As always, The Rosenbach looks to add to areas of strength in its collections.  American history is one such area.  Also, as a library, we have an interest in the libraries of important figures in history and literature; we have many books that belonged to people whose books and manuscripts are also in our collections.  Such is the case with four newly acquired books, all works of English literature from the libraries of Revolutionary-era power couple Benjamin Rush and Julia Stockton Rush and their descendants.

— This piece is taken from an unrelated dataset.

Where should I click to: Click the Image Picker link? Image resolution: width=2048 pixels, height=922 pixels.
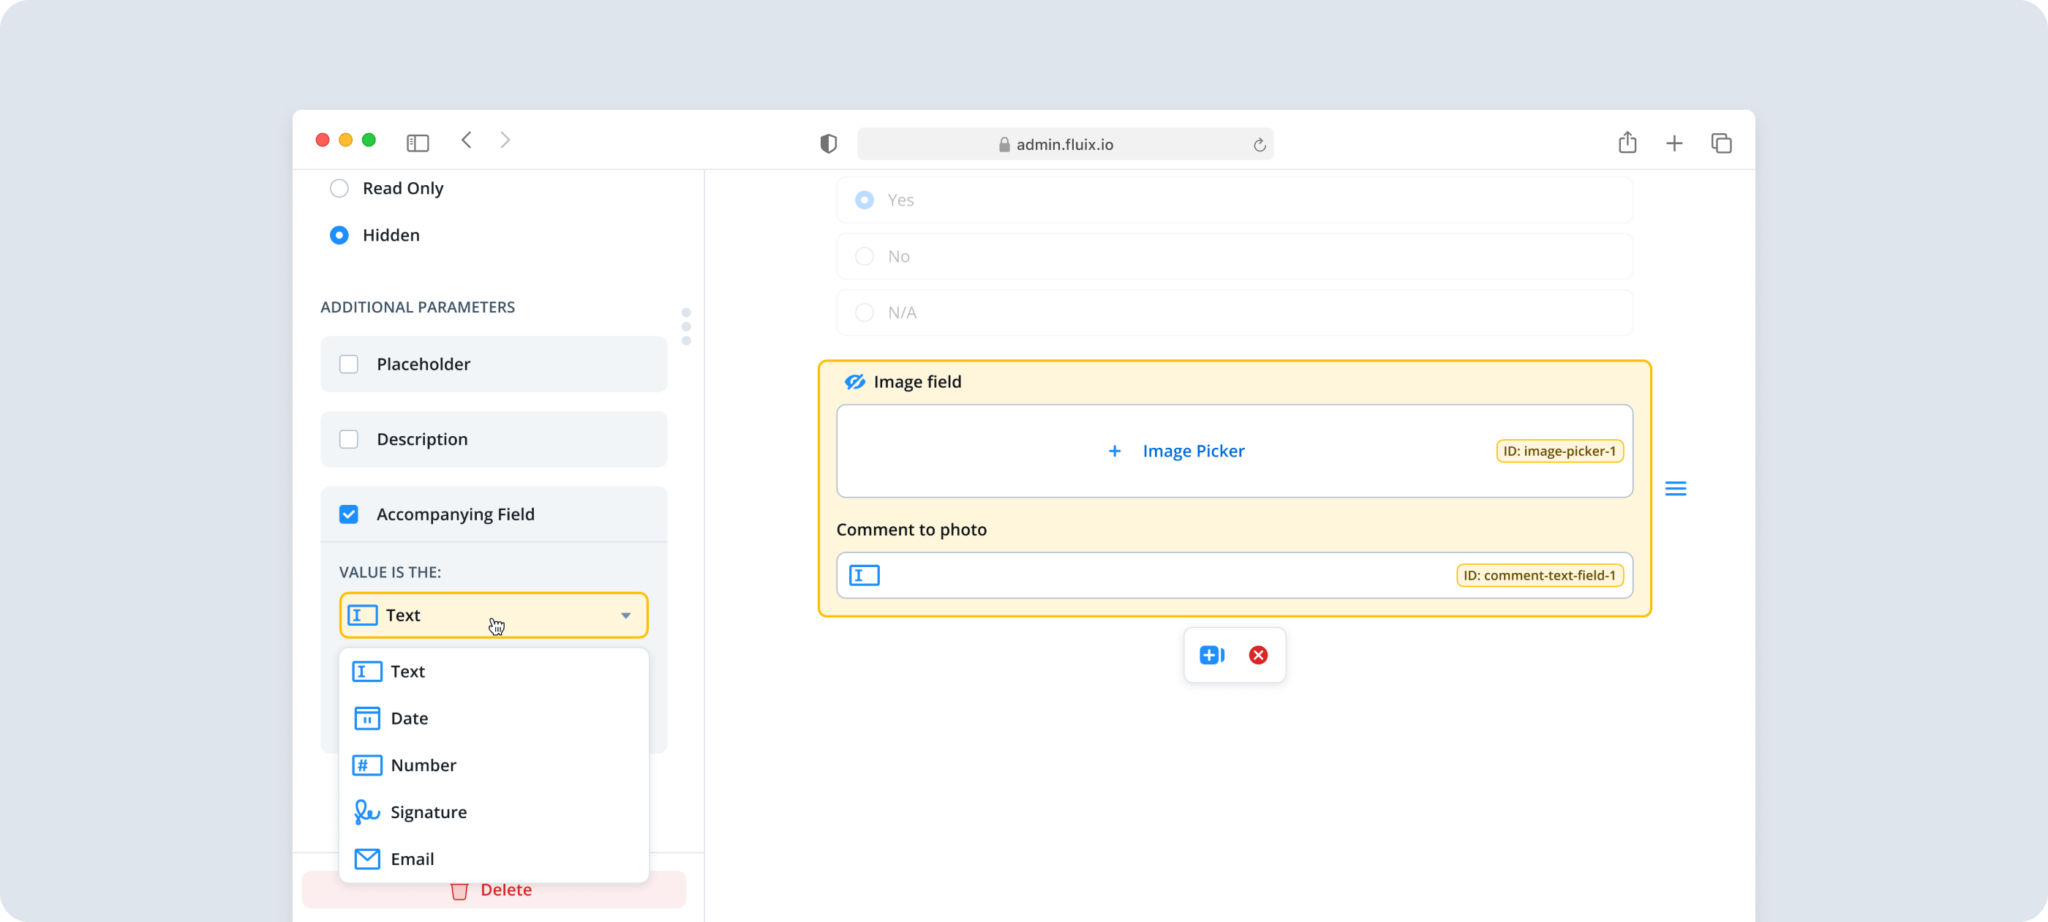(1192, 450)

The Spectator: with sketches of the lives of the authors and explanatory notes. Volume 2. London: Printed for the Booksellers, 1797. EL2 .Z1s 797

The Guardian. Philadelphia: Published by Samuel F. Bradford and John Conrad, 1803. 2 vols.
EL2 .Z1g 803

Charles Lloyd (1775-1839), Memoirs of the life and writings of Vittorio Alfieri. London: Charles and Henry Baldwyn, 1821. EL3 .L793mem. Gift of Clarence Wolf


Celebrating Rosenbach Company History

The Rosenbach maintains the archive its founders’ business, one of the most significant and influential rare-book dealerships of the 20th century.  This archive has provided key objects for researchers, inspired exhibitions and programs, and helped us learn about the history of our collection and our founders’ interactions with libraries, dealerships, auction houses, and individual collectors in the U.S. and around the world. We collect objects related to the business, and that help us tell our audiences the story of our founders’ company—and, therefore, the history of The Rosenbach itself.

The Rosenbach brothers lived and worked in both in Philadelphia and in New York City.  They employed a clerk, John Fleming, from the time he was in his teens, who advanced in the company and later became its vice president, finally purchasing a large portion of the company’s stock and taking over the business itself after Dr. Rosenbach’s death.  The business—and his residence—remained at the last site of the Rosenbach Company in New York, at 322 E. 57th Street.  This acquisition is a miniature replica of John Fleming’s library and gallery at that historic address.

Numerous known and unknown makers, Miniature of John F. Fleming’s (1910-1987) 57th Street library and gallery. Leaded glass enclosure, with wood bookcases, 6 miniature books, numerous miniature “book” models, miniature furnishings and miniature silver. United States, possibly 1980s. 2020.0001.